____ Records to process

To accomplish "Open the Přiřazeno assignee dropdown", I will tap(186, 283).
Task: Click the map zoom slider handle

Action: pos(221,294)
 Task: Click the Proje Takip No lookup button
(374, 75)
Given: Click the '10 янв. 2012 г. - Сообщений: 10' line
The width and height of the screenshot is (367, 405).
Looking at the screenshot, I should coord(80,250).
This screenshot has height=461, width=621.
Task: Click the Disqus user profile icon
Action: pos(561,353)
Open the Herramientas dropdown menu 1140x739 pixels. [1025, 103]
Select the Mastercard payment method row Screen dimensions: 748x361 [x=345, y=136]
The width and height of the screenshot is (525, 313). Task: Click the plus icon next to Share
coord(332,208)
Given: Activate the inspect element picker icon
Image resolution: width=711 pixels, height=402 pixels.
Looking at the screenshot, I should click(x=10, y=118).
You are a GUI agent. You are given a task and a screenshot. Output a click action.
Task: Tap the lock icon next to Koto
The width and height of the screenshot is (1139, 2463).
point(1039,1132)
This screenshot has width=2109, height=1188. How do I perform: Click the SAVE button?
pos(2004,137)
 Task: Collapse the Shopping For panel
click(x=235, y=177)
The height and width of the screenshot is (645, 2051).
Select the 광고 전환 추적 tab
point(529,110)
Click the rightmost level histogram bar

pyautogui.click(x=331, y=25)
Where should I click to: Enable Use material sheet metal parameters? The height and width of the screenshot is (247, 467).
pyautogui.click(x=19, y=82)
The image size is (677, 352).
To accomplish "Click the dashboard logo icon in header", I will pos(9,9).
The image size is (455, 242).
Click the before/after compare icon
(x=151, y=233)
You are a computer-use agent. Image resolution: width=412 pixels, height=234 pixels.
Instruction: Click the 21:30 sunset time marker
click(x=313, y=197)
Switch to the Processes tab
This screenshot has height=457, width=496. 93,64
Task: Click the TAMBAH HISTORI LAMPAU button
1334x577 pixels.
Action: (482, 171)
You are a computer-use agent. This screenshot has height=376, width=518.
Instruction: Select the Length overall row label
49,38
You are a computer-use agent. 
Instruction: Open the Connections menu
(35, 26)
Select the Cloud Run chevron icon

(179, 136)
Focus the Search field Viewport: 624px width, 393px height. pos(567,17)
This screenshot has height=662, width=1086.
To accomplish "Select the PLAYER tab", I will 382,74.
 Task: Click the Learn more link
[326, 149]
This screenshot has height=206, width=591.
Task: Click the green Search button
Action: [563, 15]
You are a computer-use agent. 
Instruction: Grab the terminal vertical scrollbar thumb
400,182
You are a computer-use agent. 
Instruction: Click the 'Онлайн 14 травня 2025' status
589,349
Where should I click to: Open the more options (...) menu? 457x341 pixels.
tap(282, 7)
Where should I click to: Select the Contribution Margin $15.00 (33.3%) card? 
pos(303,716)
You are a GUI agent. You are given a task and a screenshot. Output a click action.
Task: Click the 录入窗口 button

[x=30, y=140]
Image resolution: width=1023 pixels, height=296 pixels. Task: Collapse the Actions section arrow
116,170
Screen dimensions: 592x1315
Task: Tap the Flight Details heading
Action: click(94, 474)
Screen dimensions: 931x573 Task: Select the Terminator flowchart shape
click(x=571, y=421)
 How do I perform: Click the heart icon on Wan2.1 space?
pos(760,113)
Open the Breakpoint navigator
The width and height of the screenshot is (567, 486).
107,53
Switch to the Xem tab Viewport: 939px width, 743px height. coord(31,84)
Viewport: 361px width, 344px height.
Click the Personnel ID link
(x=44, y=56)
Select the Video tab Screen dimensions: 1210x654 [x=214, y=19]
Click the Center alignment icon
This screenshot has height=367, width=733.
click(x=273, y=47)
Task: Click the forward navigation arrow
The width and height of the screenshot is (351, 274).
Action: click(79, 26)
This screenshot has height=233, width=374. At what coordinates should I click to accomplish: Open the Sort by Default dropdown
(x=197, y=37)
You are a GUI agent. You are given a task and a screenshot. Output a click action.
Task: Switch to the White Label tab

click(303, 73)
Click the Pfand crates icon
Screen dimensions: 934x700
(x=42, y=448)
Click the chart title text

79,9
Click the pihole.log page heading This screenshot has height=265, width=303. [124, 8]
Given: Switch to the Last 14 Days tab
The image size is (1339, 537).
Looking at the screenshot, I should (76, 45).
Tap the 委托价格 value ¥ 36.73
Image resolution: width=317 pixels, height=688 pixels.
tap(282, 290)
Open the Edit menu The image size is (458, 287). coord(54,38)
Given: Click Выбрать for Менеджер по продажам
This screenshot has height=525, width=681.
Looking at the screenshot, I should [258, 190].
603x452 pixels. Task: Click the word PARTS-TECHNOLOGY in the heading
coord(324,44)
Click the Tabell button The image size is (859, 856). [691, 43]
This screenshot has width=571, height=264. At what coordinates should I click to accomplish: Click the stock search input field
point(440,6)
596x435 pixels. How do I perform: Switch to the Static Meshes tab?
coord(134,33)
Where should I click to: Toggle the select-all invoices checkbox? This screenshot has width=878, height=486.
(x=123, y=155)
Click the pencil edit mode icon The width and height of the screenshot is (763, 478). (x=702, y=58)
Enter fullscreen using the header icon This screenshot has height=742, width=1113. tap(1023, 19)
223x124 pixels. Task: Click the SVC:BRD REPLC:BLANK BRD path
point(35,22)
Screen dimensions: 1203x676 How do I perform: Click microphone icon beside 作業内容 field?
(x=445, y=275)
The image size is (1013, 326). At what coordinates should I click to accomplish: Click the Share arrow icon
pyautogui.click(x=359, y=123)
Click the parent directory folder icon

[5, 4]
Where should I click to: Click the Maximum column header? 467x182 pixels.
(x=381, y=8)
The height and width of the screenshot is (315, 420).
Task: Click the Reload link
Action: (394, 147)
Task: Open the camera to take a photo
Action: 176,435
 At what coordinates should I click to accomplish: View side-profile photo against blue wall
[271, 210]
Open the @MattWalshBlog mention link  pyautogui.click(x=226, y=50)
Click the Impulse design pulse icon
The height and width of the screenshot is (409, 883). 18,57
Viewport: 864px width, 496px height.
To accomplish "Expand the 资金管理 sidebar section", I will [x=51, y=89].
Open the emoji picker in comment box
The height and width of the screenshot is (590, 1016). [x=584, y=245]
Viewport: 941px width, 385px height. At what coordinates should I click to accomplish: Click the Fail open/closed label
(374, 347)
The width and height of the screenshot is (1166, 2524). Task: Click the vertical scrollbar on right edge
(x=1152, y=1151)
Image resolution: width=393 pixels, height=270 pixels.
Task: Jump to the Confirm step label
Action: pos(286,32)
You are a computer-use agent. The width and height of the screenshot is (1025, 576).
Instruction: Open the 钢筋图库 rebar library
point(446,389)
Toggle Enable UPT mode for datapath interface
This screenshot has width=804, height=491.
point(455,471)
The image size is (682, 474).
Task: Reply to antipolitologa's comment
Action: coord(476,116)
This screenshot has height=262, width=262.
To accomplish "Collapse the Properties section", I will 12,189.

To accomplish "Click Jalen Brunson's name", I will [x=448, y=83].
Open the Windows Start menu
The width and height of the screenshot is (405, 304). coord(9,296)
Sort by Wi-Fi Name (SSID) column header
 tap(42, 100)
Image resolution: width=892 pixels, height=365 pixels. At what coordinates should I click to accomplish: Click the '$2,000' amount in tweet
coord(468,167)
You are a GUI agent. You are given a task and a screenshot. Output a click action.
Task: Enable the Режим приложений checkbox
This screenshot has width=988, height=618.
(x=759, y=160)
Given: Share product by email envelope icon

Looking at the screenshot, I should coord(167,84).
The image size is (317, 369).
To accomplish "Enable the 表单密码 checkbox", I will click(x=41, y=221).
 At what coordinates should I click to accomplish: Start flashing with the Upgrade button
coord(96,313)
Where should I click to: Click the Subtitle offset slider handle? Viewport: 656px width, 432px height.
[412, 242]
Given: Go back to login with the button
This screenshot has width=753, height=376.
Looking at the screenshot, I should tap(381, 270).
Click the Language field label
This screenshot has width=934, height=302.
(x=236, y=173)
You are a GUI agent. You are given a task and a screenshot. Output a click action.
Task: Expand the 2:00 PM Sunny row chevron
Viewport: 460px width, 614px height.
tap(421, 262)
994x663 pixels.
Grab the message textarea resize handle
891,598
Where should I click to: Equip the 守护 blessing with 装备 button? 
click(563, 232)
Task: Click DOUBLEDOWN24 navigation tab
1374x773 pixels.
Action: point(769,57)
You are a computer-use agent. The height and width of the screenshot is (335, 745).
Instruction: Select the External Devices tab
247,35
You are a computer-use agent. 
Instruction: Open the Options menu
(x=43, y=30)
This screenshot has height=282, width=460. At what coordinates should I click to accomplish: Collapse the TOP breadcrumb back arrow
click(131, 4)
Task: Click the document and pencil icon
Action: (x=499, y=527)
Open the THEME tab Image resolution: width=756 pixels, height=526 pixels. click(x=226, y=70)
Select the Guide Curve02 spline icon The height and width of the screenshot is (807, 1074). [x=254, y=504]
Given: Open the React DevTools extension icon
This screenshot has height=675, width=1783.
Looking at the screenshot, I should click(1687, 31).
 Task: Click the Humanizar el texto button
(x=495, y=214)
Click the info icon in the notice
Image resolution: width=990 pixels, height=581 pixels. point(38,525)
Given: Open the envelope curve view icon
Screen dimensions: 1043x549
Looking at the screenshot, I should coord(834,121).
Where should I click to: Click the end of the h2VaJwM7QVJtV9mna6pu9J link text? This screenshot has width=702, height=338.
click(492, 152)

________

- **Problem**:
The lines holding the word "navigation" are the answer. Pull them out of the records and copy them.

- **Written solution**:
Task: Click the forward navigation arrow
Task: Click DOUBLEDOWN24 navigation tab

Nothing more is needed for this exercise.